Extracted information:
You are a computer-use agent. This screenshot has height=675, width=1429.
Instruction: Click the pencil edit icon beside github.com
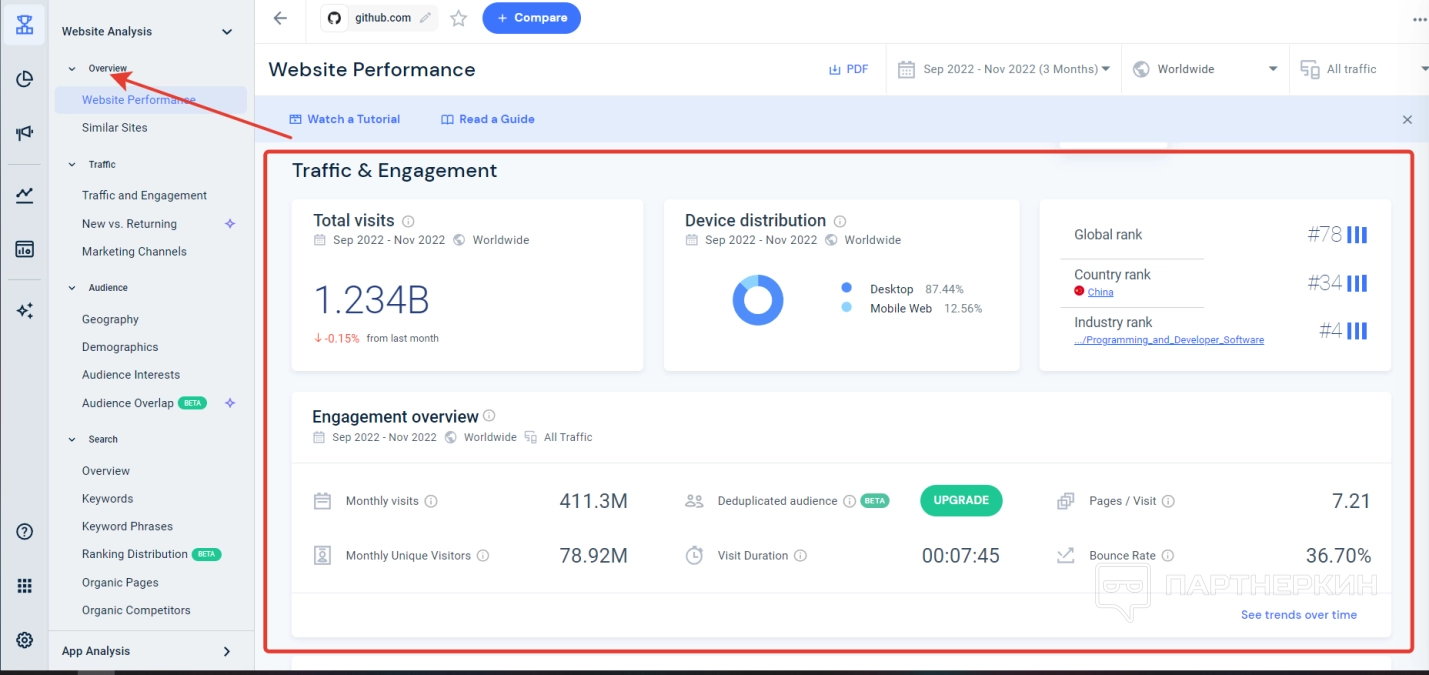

--

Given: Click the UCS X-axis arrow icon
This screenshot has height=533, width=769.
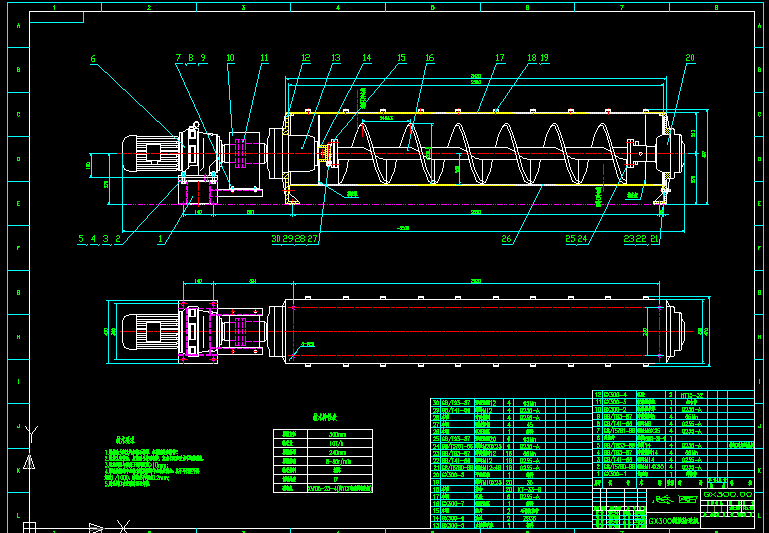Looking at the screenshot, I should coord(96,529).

* * *

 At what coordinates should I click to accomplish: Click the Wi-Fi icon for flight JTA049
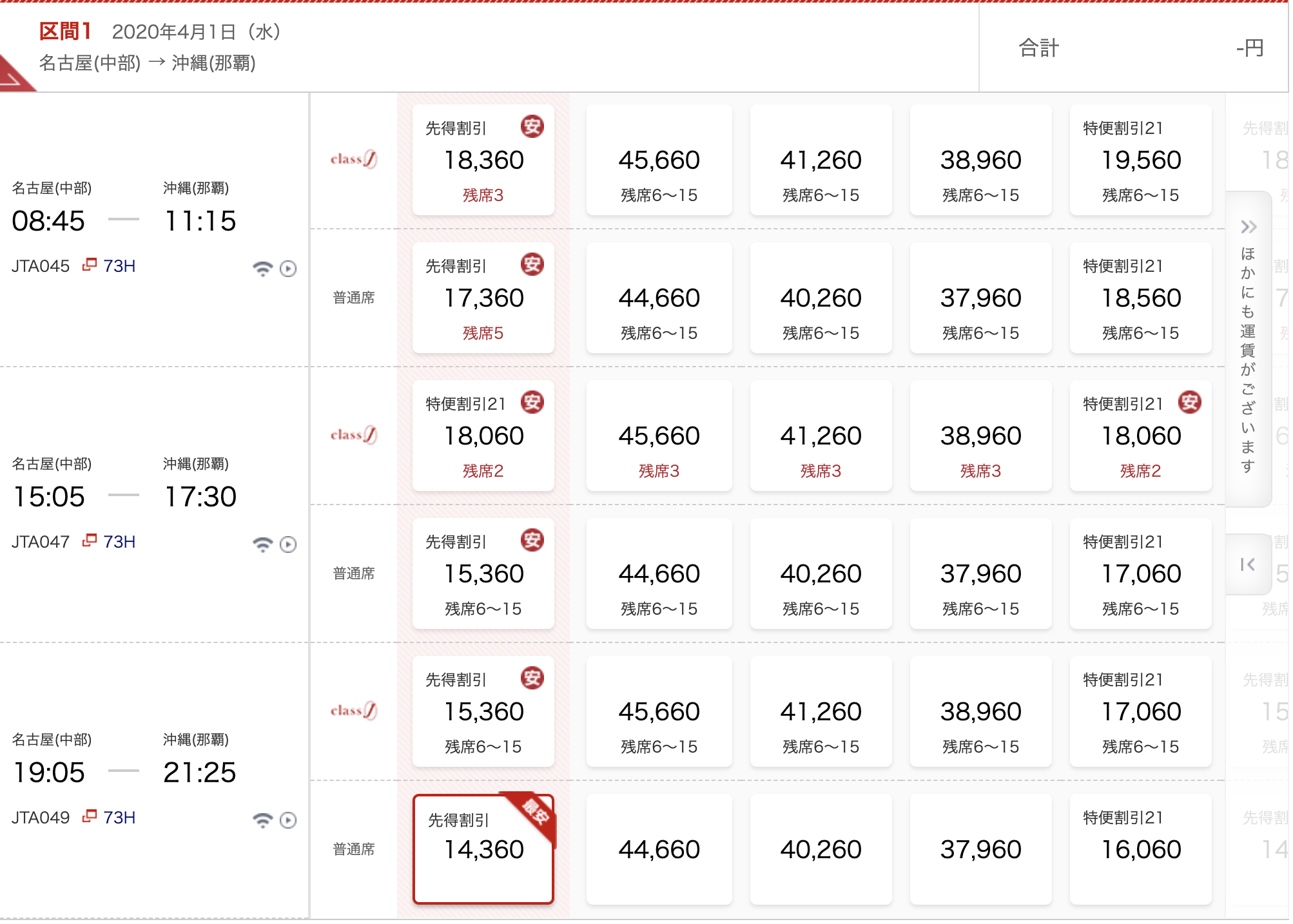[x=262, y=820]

Directions for this task: After locating the line with "You are a computer-use" above, return that line and every later line through the one with "Instruction: Click the", word for word and with nothing else.

Answer space:
You are a computer-use agent. This screenshot has height=675, width=1429.
Instruction: Click the pencil edit icon beside github.com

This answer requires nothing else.